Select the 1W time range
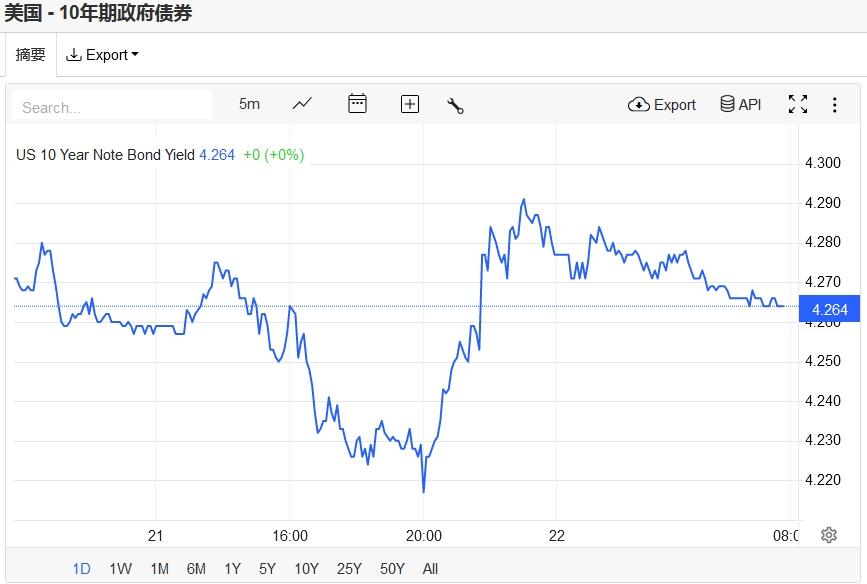Screen dimensions: 867x584 pos(120,569)
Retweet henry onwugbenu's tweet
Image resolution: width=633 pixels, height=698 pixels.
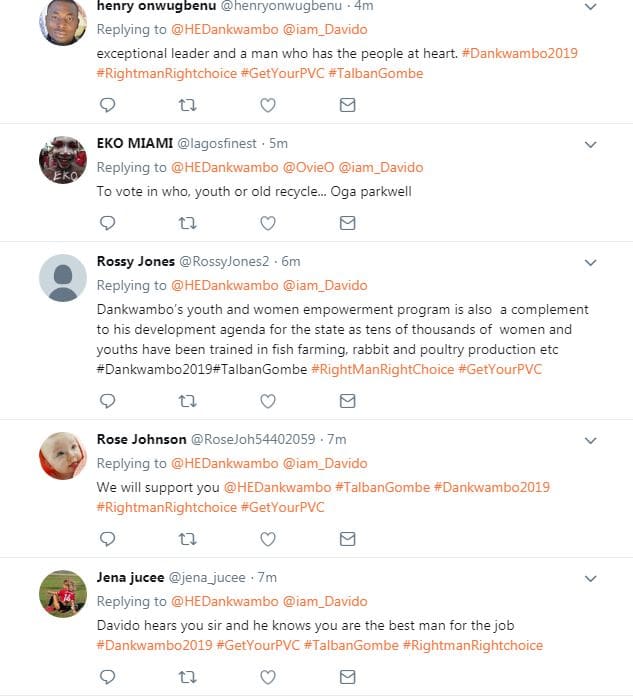187,104
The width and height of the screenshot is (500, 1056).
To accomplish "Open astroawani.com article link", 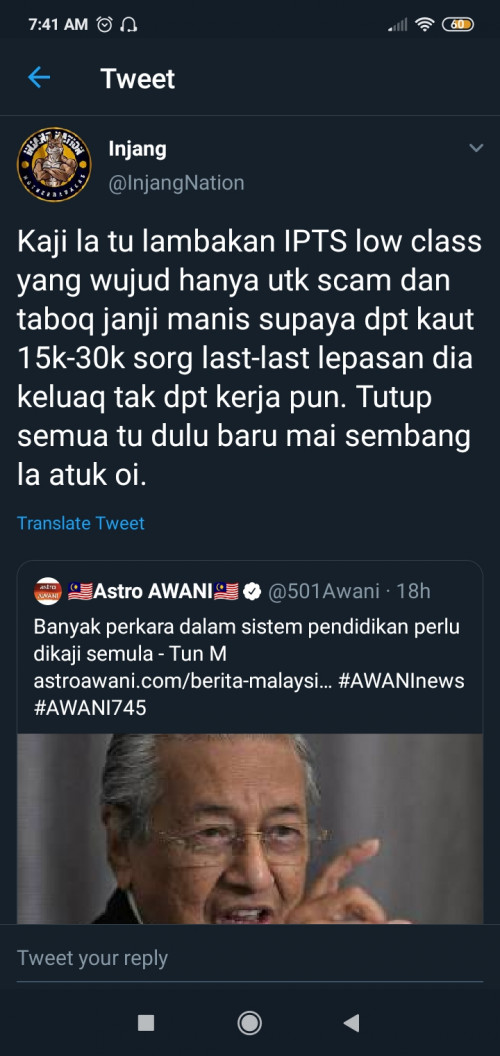I will tap(181, 681).
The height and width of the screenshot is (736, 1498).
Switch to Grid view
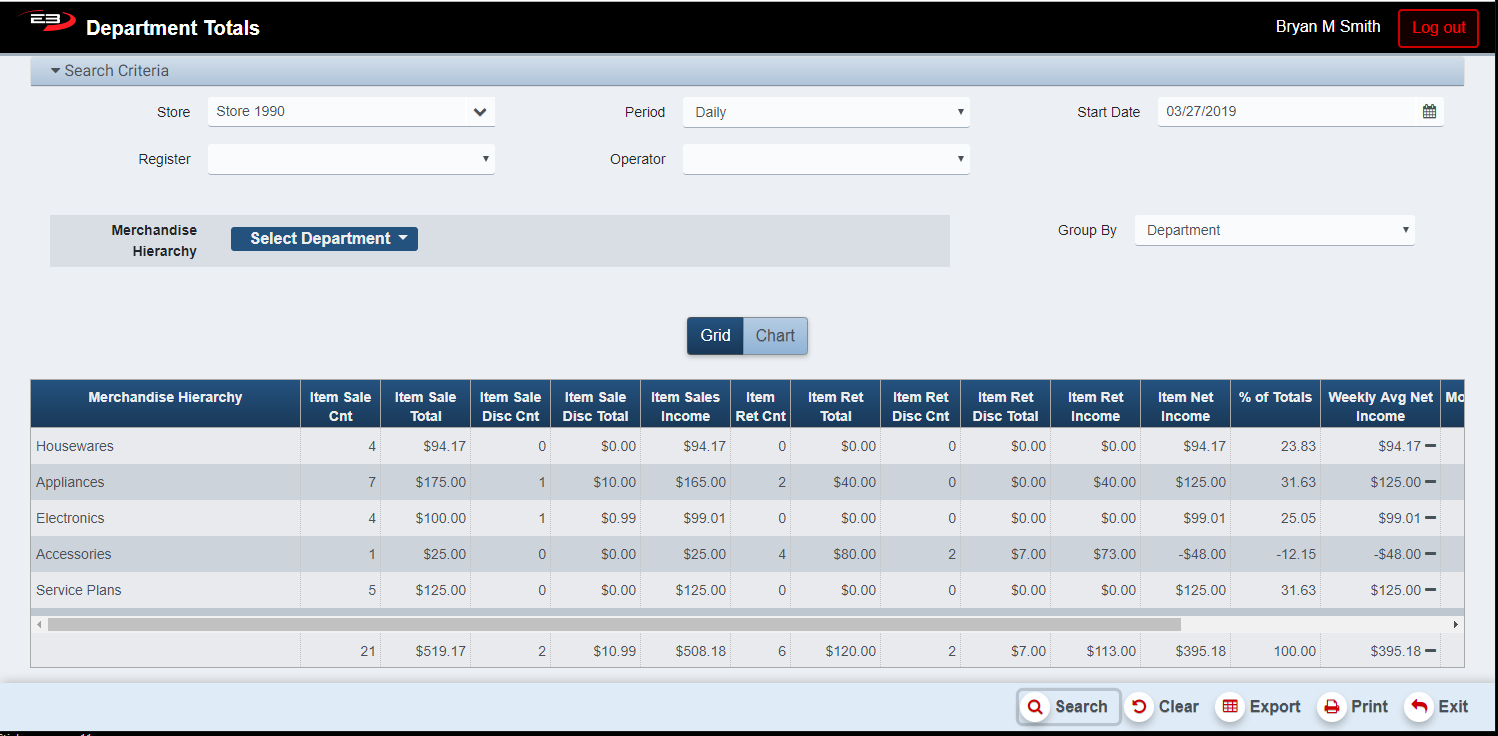tap(715, 336)
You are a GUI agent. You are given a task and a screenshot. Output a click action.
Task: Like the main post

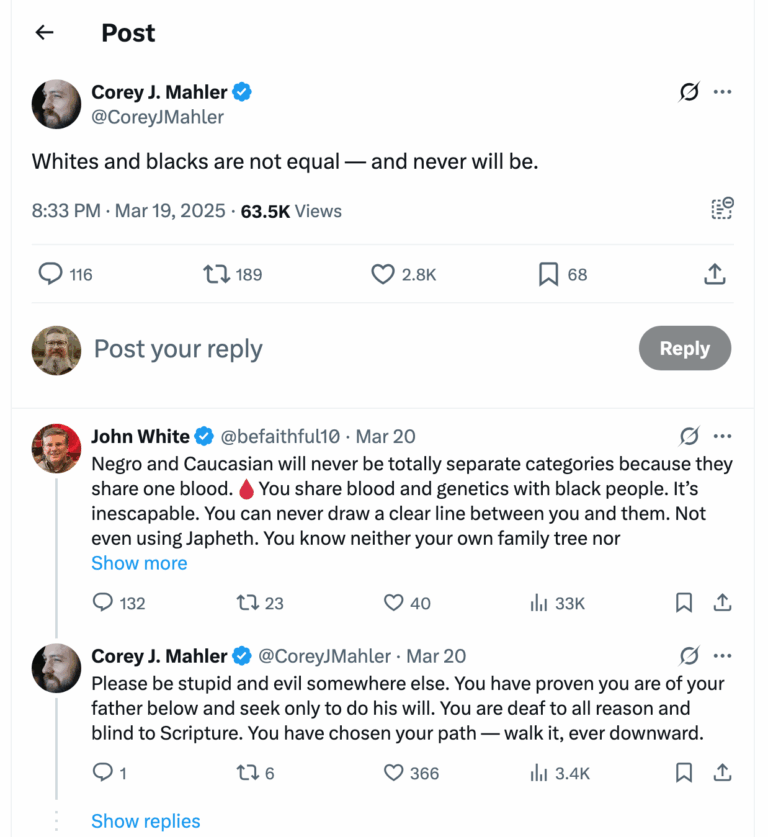[382, 273]
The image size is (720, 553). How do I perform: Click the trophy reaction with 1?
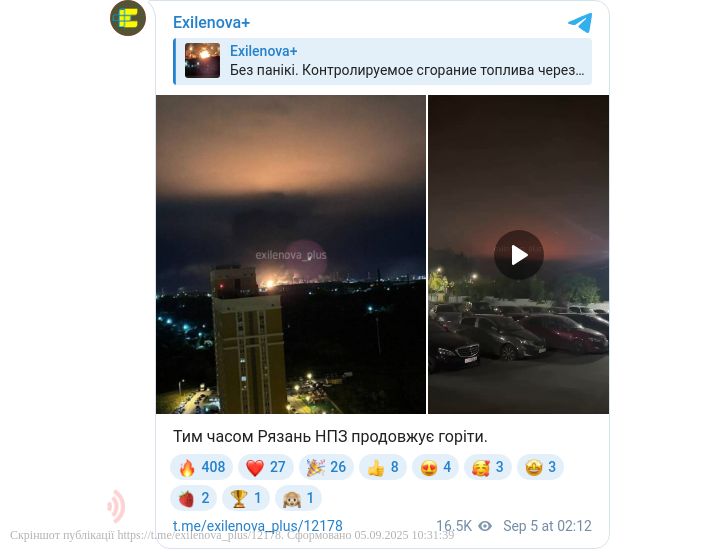pyautogui.click(x=246, y=498)
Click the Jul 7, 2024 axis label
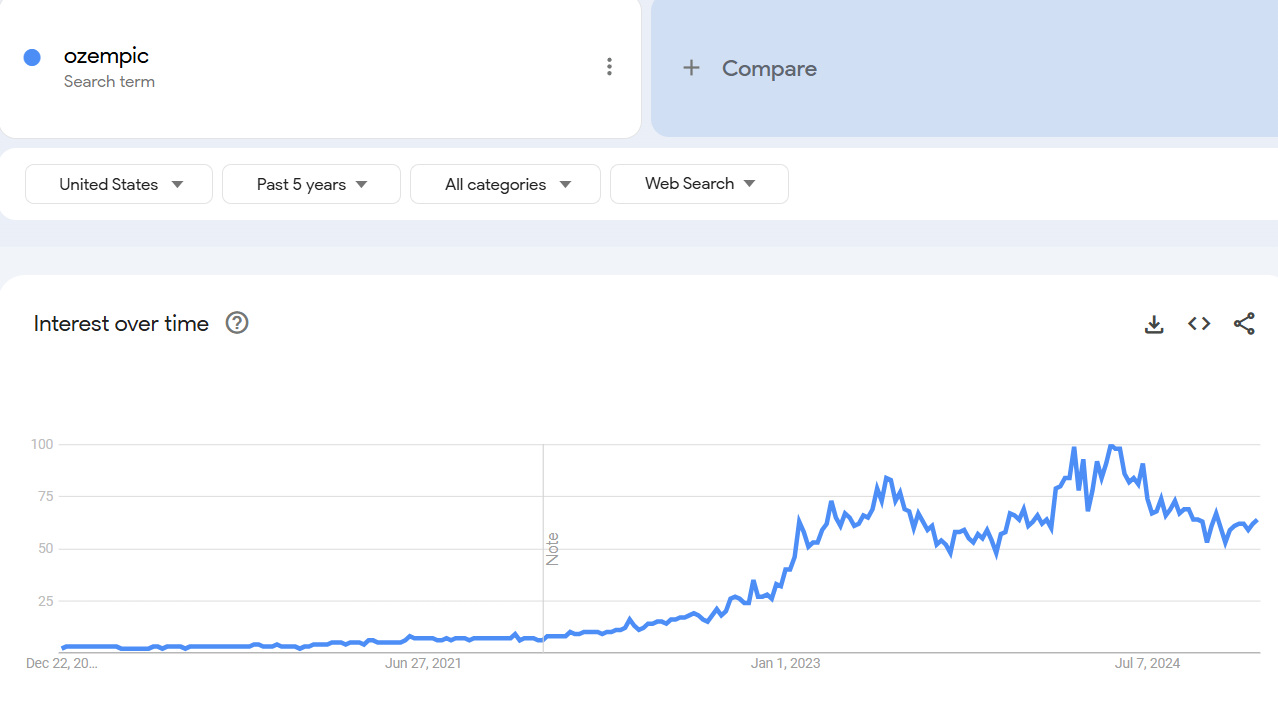This screenshot has height=713, width=1278. pyautogui.click(x=1147, y=663)
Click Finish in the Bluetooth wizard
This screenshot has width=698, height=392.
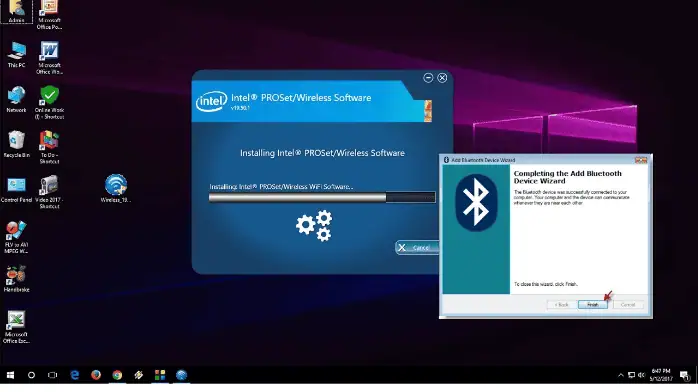tap(592, 305)
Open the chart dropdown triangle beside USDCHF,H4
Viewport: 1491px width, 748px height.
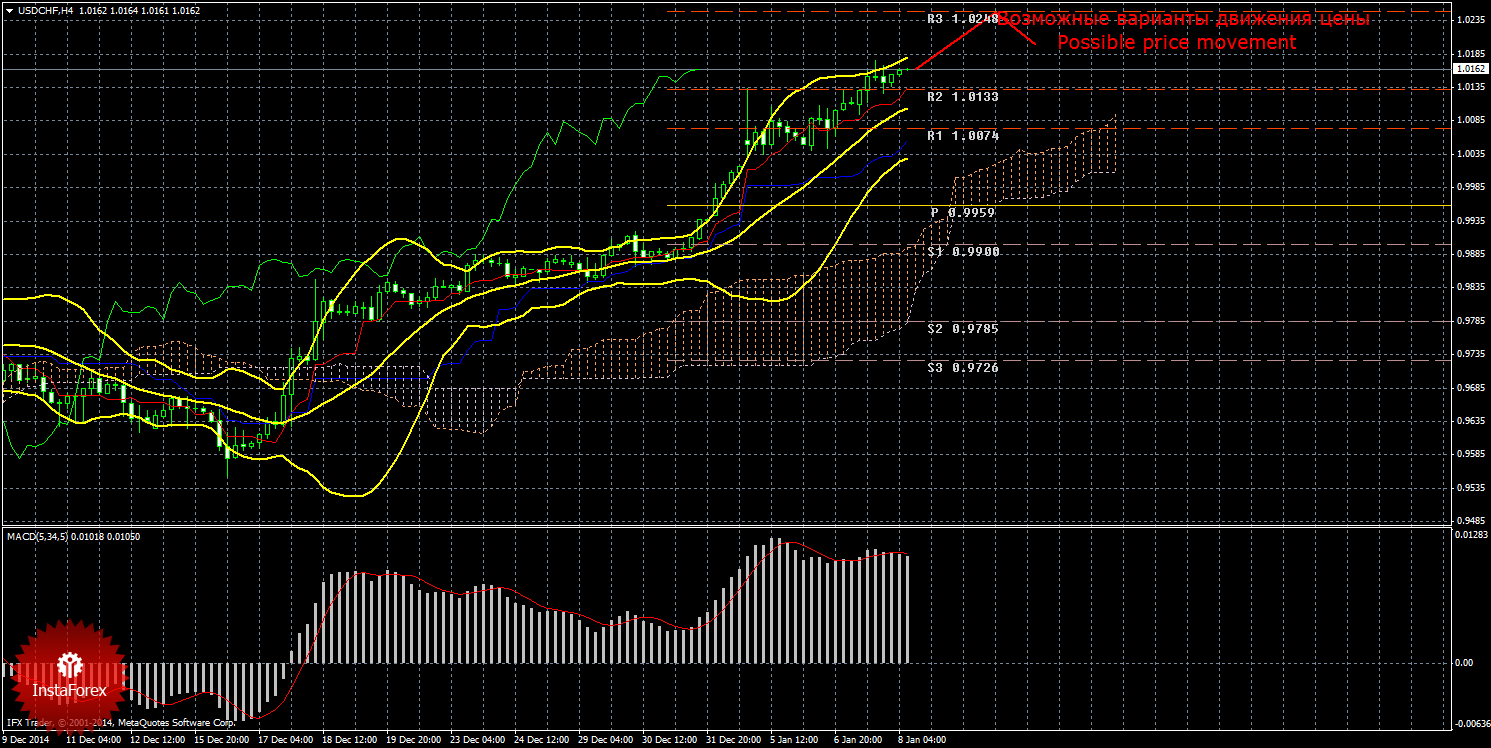tap(9, 10)
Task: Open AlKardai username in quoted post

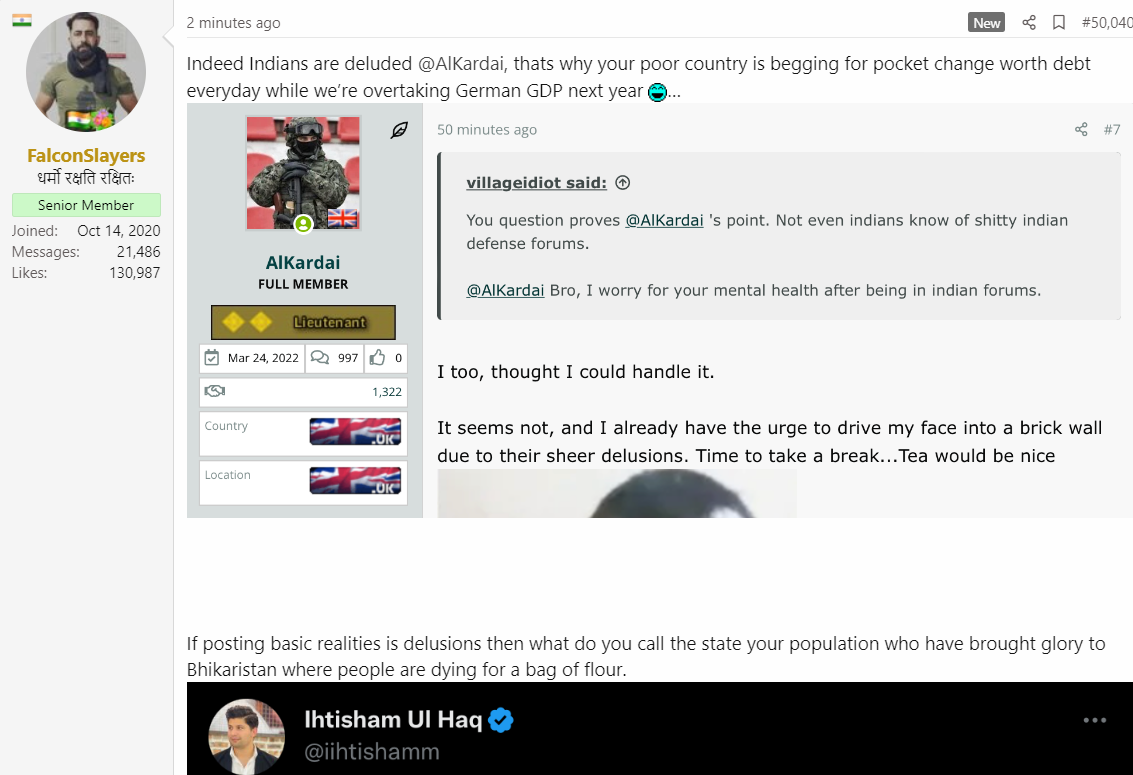Action: (x=303, y=262)
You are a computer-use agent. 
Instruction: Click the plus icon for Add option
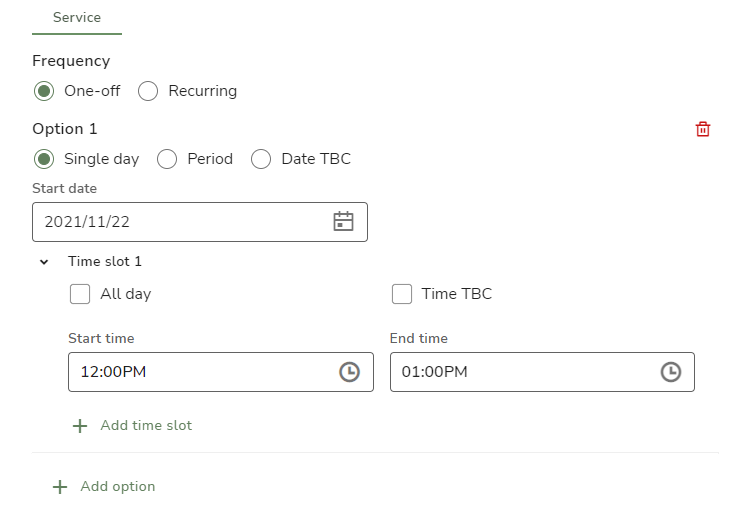coord(60,487)
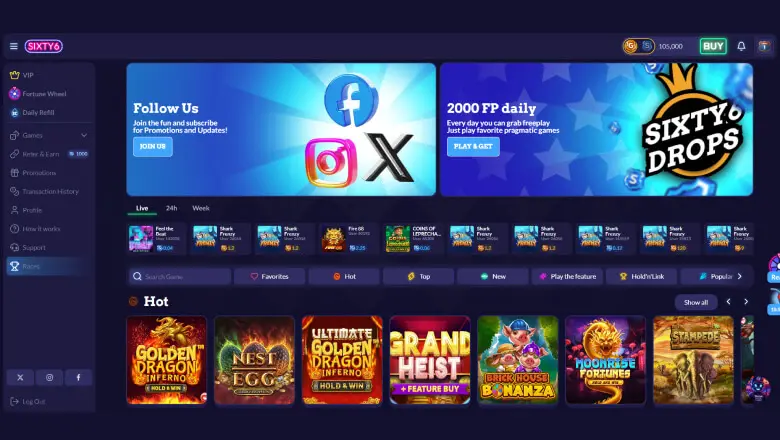Reveal more category filters with right chevron
Image resolution: width=780 pixels, height=440 pixels.
click(x=739, y=276)
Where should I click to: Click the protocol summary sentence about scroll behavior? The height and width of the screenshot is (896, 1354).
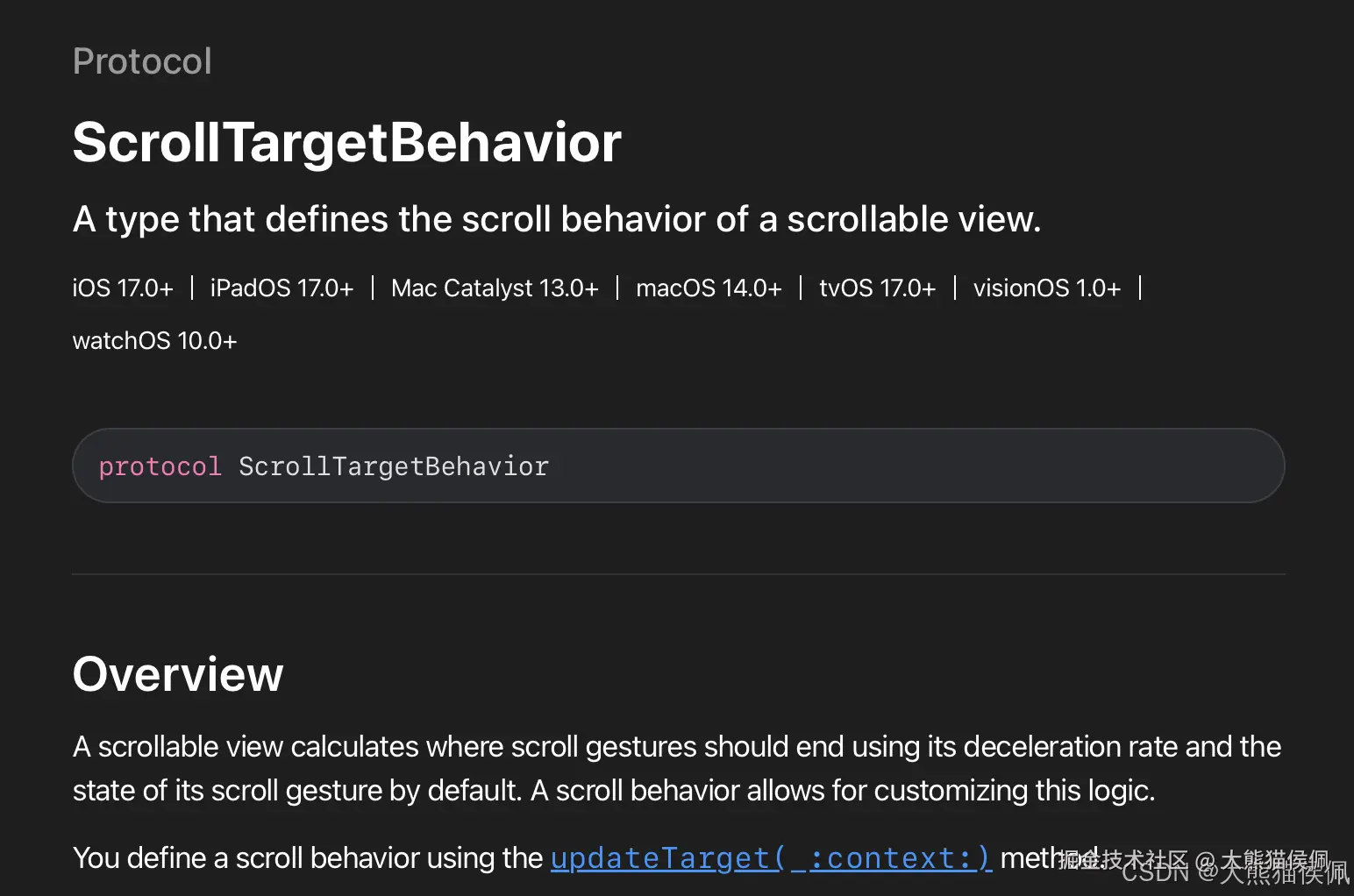(x=557, y=219)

==============================

# WHAT TO WORK ON
Take the lines from the one that contains "You are a computer-use agent." down to the last line of the listing above, both included, and set them down exactly, leaving out pictures.

# YOUR SOLUTION
You are a computer-use agent. 
Instruction: Click the plus icon for Add option
coord(60,487)
Reveal more category filters with right chevron
Image resolution: width=780 pixels, height=440 pixels.
click(x=739, y=276)
Where should I click to: Click the protocol summary sentence about scroll behavior? The height and width of the screenshot is (896, 1354).
(x=557, y=219)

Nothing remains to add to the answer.